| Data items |

----------

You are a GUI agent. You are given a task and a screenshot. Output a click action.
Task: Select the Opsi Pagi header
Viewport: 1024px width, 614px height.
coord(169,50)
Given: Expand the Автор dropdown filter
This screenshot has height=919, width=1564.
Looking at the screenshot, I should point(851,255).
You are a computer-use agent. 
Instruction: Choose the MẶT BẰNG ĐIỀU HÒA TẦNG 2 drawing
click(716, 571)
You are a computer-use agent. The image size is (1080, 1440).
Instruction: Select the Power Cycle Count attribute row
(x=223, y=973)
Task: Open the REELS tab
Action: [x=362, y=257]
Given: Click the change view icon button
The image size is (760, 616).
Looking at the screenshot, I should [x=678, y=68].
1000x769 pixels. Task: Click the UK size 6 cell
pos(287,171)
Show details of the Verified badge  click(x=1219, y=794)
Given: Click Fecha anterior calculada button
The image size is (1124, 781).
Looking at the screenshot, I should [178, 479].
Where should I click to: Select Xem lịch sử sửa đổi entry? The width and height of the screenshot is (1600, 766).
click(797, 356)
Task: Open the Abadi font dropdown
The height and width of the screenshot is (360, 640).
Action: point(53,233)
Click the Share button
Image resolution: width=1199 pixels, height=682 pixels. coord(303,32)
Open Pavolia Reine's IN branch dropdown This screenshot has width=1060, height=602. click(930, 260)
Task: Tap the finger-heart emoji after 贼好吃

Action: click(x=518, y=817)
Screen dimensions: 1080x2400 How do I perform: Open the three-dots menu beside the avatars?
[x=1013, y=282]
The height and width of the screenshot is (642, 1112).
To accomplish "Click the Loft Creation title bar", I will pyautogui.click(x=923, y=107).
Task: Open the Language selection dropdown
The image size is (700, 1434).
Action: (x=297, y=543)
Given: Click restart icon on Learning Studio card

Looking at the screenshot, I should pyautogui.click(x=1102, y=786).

----------

| Exercise details |
Look through the data above. Each line containing the word "dropdown" needs to be copied.

| Reply |
Given: Expand the Автор dropdown filter
Task: Open the Abadi font dropdown
Open Pavolia Reine's IN branch dropdown This screenshot has width=1060, height=602. click(930, 260)
Task: Open the Language selection dropdown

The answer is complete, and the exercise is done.